Pokemon GO Coin PacksBut there’s no PokéStops or Gyms nearby?

While Pokémon GO locations are great opportunities to cash in on additional foot traffic, its not ‘game over’ if you’re not nearby one. My suggestion is to just get in on the act.  You could do something as simple as put a poster of local PokéStops inside your front door, or even try and keep a leaderboard of the most often caught Pokémon in the neighbourhood. It’s not hard to become the ‘go to’ place for local Pokéemon GO information. At the very least its bound to leave a positive impression, and with the enormous amount of media coverage this game is getting it may even give you some exposure in the press.

What does the future of Pokémon GO look like for local business?

It’s hard to say. Although there’s no indication that the game is moving in this direction I’d love to see the opportunity for local business to register their location as a PokéStop. Even if you had to pay a fee for a period of time it would be an interesting partnership for both local business and Niantic Labs.

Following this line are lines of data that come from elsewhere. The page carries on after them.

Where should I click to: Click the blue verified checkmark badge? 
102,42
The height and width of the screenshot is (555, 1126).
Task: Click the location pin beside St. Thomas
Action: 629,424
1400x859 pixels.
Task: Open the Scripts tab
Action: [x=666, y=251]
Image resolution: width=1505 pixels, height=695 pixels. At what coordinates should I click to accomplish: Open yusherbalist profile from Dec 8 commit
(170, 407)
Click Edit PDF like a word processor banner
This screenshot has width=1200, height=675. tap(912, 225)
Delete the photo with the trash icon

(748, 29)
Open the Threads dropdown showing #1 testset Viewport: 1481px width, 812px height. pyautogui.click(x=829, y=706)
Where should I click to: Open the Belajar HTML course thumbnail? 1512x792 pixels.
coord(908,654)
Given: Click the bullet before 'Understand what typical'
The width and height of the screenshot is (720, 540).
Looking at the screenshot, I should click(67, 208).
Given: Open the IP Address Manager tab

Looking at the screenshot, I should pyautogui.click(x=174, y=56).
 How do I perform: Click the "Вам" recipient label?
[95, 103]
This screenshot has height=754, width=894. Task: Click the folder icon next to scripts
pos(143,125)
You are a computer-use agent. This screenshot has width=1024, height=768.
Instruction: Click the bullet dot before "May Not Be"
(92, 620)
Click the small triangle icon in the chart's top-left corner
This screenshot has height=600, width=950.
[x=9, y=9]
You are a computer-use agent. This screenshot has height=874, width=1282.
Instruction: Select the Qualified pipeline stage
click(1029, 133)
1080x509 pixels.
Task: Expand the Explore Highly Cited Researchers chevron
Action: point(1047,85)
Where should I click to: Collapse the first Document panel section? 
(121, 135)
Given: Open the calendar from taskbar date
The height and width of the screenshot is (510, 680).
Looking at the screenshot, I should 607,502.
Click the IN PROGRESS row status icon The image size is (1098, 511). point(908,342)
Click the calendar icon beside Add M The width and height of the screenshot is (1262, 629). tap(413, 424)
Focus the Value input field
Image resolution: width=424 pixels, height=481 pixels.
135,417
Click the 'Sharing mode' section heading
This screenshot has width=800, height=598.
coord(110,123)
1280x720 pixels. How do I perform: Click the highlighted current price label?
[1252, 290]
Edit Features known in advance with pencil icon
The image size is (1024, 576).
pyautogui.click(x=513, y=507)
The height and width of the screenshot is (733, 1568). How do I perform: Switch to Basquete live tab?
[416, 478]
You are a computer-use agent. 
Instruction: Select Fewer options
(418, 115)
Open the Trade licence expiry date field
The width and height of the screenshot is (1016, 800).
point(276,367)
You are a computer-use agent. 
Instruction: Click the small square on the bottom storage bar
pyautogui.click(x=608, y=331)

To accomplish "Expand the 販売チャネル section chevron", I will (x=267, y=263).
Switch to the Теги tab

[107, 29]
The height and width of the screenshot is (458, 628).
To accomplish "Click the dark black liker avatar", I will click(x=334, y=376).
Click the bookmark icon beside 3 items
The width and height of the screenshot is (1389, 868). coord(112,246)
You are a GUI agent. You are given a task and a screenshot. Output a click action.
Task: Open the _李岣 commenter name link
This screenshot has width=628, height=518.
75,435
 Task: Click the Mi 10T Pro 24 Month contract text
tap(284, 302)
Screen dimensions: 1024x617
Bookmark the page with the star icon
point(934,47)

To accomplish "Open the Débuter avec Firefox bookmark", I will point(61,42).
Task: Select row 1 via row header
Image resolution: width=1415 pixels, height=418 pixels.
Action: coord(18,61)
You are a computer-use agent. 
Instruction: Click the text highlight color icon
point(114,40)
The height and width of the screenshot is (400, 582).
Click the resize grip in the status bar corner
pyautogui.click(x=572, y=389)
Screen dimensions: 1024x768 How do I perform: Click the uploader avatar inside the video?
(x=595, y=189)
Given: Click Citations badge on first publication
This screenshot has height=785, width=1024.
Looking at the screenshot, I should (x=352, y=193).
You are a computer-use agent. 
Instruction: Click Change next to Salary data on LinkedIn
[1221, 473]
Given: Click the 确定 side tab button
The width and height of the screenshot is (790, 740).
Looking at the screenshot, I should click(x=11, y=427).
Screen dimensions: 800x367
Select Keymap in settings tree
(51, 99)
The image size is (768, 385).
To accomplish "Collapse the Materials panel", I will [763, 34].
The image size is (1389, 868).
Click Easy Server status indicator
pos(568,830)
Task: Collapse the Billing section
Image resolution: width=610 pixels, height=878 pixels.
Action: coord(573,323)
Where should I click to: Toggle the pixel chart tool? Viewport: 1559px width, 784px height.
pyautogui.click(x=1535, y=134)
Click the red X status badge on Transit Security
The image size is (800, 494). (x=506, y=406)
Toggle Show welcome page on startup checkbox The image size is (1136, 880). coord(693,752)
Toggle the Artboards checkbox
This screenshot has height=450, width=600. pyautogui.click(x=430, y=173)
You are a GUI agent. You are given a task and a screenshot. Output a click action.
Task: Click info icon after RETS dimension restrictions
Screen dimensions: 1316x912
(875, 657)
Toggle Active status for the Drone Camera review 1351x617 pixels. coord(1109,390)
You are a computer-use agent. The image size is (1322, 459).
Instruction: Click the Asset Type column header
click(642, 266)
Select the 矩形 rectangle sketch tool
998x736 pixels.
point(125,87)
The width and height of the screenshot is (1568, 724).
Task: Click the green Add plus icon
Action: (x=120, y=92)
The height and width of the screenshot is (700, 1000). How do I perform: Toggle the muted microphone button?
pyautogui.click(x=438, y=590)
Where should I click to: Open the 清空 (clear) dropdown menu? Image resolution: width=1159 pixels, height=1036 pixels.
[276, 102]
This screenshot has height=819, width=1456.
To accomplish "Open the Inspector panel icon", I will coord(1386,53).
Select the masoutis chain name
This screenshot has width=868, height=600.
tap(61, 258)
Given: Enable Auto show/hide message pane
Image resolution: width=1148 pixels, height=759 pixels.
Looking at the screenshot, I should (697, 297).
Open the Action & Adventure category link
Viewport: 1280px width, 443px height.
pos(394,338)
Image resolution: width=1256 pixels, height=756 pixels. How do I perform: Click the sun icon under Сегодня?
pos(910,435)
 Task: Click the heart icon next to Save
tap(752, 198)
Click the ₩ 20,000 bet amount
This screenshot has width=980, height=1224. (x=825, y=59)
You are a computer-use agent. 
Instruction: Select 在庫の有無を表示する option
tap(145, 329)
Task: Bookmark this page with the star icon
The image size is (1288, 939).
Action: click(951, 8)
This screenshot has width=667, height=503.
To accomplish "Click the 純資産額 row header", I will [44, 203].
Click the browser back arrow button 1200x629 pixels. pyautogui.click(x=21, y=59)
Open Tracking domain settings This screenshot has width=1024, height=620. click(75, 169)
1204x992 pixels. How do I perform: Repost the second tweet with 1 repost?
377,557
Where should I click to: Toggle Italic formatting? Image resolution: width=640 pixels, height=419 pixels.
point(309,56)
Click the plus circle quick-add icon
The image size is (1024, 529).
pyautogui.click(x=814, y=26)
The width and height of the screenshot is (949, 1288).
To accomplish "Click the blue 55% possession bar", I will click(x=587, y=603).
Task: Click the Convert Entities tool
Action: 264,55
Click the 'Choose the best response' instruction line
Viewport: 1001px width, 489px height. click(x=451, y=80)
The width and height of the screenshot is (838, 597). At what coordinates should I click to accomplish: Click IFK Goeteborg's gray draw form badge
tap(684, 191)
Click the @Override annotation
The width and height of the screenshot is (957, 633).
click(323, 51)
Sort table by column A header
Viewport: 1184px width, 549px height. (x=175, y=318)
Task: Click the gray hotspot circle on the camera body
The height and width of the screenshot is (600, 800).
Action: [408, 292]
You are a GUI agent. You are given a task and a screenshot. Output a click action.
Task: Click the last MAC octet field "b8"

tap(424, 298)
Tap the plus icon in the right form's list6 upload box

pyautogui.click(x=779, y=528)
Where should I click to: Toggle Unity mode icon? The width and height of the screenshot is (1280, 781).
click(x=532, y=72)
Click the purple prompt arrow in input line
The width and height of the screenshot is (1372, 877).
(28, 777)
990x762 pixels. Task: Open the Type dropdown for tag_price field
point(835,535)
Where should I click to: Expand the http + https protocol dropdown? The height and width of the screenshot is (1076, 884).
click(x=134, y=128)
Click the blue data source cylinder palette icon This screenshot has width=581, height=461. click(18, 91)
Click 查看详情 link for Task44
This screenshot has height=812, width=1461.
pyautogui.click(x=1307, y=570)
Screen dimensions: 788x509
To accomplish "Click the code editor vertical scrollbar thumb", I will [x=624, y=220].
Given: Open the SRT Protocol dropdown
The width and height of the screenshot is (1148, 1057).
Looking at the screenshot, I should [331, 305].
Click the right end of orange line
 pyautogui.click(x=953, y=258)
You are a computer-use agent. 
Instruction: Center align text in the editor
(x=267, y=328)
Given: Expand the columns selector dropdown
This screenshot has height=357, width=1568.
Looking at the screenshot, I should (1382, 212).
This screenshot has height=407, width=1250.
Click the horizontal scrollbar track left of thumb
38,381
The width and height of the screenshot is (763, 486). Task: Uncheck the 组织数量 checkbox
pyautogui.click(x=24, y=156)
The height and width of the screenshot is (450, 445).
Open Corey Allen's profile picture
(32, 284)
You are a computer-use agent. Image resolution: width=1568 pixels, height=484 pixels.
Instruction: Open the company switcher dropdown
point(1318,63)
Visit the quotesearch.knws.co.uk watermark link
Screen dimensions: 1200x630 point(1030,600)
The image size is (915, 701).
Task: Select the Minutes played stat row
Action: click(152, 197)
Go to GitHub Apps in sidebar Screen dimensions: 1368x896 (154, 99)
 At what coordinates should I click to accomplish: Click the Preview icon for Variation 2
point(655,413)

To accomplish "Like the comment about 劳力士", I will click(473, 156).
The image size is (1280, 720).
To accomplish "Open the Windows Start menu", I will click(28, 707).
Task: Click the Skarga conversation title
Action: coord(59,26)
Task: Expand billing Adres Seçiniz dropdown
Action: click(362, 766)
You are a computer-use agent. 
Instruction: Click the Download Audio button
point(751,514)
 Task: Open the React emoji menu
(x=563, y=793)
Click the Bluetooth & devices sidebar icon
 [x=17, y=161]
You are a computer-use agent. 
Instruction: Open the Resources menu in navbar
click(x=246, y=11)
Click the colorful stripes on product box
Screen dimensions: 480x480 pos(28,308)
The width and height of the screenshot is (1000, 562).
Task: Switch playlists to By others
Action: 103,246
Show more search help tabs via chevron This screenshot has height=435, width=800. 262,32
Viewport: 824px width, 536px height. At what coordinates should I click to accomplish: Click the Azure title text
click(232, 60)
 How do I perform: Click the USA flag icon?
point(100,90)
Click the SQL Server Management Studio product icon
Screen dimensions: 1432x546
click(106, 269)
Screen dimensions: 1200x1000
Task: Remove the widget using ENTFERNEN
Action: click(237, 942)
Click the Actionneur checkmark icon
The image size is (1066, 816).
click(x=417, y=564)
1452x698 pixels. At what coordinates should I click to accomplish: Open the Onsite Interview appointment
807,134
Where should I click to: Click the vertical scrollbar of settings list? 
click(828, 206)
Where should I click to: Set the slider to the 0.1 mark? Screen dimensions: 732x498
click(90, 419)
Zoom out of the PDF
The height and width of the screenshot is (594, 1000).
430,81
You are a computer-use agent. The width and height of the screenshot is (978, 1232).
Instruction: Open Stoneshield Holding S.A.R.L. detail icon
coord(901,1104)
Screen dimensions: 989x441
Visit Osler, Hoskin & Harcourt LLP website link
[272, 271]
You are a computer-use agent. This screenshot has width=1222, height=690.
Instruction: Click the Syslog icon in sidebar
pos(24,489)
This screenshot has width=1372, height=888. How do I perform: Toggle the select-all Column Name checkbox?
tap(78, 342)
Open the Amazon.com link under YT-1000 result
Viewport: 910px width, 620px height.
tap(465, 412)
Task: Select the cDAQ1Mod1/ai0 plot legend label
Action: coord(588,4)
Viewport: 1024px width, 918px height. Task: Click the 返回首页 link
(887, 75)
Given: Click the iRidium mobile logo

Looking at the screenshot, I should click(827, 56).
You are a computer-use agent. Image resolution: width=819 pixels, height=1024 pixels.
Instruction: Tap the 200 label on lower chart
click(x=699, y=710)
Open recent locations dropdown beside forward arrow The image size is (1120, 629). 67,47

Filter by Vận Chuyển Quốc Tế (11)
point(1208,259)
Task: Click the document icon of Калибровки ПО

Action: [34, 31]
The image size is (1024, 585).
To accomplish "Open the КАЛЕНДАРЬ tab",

What I do know is that if the last week is anything to go by the numbers of players in the game is only going to skyrocket for the next few months. This means more and more people will be out and about with their mobile phones in hand interacting with imaginary Pokémon. And this means that there are more and more opportunities for local business to be creative in capturing this foot traffic and engaging with a new audience. It’s going to be really interesting to watch.

What now?

So what does this mean for the rest of us? The fusion of video games and ‘real life’ seems to be happening more and more often. And when you look at the levels of investment that Google, Samsung, Apple and other tech giants are pouring into augmented reality it’s clear that this gap will continue to close in the near future. We’ve often thought that video games are intrinsically ‘bad’ – they lead to anti-social behaviour, “square eyes” and take us away from the real world. I suspect that this perception is far from the truth. In fact, this article here outlines 12 Surprising Health Benefits of Playing Video Games. It’s definitely well worth the read.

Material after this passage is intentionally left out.